> Brief
Only one span of the listing below should come back. It runs from the line with "This screenshot has height=931, width=1655." through the line with "Given: Open the Jan 6, 2022 date range picker", and each of its lines must be reproduced exactly.
——
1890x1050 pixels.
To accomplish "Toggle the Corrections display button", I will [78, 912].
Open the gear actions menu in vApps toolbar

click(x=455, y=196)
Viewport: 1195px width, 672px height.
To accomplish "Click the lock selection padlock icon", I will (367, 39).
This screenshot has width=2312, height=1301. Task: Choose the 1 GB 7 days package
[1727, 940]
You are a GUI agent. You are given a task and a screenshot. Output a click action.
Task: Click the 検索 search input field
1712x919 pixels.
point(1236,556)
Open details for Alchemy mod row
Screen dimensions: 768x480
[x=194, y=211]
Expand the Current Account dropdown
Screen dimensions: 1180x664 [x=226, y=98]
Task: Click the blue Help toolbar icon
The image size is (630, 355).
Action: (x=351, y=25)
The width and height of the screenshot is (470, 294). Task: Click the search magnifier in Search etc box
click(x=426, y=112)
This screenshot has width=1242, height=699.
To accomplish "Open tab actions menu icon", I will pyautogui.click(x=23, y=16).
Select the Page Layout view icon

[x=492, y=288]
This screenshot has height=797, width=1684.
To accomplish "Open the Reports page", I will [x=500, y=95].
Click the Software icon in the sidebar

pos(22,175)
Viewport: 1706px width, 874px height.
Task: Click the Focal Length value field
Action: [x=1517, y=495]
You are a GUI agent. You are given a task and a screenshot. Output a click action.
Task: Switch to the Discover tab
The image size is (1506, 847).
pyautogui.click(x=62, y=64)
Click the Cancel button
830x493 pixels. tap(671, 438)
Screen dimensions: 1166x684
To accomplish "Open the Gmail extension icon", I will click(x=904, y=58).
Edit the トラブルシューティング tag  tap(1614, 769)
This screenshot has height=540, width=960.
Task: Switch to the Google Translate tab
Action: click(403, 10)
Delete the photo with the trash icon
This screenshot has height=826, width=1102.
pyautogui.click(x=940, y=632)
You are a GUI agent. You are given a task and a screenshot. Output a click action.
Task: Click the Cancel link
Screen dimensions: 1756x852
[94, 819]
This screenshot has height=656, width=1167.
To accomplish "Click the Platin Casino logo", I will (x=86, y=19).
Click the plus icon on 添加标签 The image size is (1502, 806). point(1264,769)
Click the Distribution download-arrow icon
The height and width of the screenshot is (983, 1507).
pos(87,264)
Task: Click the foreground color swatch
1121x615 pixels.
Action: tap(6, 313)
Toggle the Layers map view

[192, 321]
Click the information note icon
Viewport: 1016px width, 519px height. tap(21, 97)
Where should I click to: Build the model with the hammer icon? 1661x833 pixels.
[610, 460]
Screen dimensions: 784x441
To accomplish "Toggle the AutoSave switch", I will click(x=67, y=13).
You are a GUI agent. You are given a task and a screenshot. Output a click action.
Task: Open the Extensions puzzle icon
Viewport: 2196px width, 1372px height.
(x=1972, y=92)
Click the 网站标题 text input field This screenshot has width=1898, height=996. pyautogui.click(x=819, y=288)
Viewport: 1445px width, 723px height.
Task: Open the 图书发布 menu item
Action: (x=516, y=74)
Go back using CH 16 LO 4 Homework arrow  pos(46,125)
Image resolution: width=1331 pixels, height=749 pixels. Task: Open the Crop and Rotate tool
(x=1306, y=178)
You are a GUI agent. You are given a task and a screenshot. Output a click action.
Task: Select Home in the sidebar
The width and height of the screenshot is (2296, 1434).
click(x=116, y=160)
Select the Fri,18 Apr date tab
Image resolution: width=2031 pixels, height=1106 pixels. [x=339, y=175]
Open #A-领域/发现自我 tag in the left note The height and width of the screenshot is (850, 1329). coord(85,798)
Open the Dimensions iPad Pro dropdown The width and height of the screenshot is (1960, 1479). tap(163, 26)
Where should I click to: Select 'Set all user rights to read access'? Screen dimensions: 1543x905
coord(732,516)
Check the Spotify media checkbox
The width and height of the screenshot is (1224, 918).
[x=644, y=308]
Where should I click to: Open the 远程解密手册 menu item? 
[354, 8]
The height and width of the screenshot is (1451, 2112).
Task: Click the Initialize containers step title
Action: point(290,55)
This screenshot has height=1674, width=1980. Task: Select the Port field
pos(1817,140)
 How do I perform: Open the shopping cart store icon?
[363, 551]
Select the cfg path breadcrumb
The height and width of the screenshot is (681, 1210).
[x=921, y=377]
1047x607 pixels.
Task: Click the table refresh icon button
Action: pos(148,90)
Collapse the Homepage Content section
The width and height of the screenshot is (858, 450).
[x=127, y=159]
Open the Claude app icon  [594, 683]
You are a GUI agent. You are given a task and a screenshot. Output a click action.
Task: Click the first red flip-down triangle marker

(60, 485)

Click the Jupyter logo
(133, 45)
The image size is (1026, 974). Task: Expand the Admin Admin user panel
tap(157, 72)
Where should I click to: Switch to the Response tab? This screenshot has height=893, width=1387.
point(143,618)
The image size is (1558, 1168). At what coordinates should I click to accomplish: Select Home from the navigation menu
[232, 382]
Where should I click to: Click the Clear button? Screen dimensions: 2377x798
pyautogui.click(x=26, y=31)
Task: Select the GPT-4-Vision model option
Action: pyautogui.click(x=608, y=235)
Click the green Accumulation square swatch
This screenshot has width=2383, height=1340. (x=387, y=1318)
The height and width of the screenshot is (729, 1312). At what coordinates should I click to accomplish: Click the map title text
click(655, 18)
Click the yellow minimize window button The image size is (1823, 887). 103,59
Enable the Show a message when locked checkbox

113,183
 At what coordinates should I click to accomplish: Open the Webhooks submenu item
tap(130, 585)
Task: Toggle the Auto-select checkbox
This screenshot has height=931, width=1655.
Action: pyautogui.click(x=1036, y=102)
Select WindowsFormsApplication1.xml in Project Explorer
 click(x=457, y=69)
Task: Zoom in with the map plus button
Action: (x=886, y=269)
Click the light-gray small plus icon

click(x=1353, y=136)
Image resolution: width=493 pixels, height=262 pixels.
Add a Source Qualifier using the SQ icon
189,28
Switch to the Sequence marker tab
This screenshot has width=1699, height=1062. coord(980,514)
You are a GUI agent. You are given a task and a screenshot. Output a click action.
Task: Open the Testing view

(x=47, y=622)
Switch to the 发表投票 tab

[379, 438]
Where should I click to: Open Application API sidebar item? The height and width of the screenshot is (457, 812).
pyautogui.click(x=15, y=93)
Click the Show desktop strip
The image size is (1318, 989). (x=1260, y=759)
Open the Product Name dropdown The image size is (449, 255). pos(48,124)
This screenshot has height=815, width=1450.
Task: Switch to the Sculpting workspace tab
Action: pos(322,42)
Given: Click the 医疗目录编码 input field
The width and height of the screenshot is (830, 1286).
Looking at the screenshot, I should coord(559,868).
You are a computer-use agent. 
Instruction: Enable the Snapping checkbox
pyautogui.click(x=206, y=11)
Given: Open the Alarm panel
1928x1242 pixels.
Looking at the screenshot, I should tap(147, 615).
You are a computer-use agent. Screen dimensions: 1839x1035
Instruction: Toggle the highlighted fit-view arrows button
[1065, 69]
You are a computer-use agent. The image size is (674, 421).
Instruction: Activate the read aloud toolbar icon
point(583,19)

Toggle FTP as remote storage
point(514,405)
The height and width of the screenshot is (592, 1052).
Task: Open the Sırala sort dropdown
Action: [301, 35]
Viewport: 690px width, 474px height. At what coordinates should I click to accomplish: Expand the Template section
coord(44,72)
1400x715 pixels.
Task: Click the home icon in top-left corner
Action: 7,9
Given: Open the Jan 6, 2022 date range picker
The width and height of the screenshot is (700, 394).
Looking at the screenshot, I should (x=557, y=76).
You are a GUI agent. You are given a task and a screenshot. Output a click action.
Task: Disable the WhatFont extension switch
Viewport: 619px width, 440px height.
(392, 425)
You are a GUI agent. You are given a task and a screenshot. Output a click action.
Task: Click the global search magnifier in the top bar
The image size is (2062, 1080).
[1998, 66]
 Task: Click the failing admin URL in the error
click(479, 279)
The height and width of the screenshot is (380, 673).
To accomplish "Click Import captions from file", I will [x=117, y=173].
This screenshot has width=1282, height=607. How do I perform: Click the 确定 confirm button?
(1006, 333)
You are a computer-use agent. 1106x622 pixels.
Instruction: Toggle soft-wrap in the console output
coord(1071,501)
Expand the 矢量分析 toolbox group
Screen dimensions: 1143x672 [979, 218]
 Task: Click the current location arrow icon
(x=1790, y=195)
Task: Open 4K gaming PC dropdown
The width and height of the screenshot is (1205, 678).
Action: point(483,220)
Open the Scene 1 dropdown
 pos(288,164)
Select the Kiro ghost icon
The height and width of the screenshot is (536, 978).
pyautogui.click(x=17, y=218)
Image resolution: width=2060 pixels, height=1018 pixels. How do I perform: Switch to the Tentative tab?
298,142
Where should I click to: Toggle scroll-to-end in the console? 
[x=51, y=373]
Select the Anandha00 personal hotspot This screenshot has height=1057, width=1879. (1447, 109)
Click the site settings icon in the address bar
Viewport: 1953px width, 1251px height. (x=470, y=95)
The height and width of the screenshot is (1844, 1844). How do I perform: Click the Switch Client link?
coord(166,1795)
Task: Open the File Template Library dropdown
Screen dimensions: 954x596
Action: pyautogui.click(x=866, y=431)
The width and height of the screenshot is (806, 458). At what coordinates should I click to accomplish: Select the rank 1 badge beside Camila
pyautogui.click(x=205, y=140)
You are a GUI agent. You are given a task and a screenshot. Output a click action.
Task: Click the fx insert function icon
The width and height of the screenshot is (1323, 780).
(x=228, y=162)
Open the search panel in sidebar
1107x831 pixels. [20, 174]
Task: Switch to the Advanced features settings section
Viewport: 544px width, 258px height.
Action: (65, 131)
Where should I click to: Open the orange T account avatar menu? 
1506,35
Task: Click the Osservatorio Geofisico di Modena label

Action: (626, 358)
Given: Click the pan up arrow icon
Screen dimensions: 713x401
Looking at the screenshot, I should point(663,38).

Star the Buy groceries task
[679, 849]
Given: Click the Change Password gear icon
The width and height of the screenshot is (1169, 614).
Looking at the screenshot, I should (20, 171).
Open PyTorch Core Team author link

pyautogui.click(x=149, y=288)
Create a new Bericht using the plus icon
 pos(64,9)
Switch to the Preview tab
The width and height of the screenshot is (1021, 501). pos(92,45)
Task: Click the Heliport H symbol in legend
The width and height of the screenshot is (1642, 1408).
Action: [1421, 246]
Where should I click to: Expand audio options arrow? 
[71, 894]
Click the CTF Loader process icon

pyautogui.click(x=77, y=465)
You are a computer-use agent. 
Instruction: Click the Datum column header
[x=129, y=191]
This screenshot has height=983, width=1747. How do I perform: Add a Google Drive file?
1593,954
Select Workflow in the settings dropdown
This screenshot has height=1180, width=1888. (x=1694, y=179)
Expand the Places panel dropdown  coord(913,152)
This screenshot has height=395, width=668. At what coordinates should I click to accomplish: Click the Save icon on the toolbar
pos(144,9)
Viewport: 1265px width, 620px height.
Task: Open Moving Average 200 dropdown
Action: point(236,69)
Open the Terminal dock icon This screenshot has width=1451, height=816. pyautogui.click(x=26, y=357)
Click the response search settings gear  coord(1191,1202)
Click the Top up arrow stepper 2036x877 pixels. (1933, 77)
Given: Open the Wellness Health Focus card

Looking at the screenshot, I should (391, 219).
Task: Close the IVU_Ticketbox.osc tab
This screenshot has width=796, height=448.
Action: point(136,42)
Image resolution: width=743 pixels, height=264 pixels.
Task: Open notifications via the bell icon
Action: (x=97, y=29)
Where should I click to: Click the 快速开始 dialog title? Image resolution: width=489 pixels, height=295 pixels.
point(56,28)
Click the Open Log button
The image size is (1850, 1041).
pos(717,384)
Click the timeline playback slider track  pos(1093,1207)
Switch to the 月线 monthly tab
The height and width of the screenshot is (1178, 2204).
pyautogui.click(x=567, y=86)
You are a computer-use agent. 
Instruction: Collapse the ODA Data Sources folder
——
> Answer section
This screenshot has height=931, width=1655.
Action: pyautogui.click(x=1036, y=102)
Select WindowsFormsApplication1.xml in Project Explorer
 click(x=457, y=69)
Task: Zoom in with the map plus button
Action: (x=886, y=269)
Click the light-gray small plus icon

click(x=1353, y=136)
Image resolution: width=493 pixels, height=262 pixels.
Add a Source Qualifier using the SQ icon
189,28
Switch to the Sequence marker tab
This screenshot has width=1699, height=1062. coord(980,514)
You are a GUI agent. You are given a task and a screenshot. Output a click action.
Task: Open the Testing view

(x=47, y=622)
Switch to the 发表投票 tab

[379, 438]
Where should I click to: Open Application API sidebar item? The height and width of the screenshot is (457, 812).
pyautogui.click(x=15, y=93)
Click the Show desktop strip
The image size is (1318, 989). (x=1260, y=759)
Open the Product Name dropdown The image size is (449, 255). pos(48,124)
This screenshot has height=815, width=1450.
Task: Switch to the Sculpting workspace tab
Action: pos(322,42)
Given: Click the 医疗目录编码 input field
The width and height of the screenshot is (830, 1286).
Looking at the screenshot, I should coord(559,868).
You are a computer-use agent. 
Instruction: Enable the Snapping checkbox
pyautogui.click(x=206, y=11)
Given: Open the Alarm panel
1928x1242 pixels.
Looking at the screenshot, I should tap(147, 615).
You are a computer-use agent. Screen dimensions: 1839x1035
Instruction: Toggle the highlighted fit-view arrows button
[1065, 69]
You are a computer-use agent. The image size is (674, 421).
Instruction: Activate the read aloud toolbar icon
point(583,19)

Toggle FTP as remote storage
point(514,405)
The height and width of the screenshot is (592, 1052).
Task: Open the Sırala sort dropdown
Action: [301, 35]
Viewport: 690px width, 474px height. At what coordinates should I click to accomplish: Expand the Template section
coord(44,72)
1400x715 pixels.
Task: Click the home icon in top-left corner
Action: 7,9
Given: Open the Jan 6, 2022 date range picker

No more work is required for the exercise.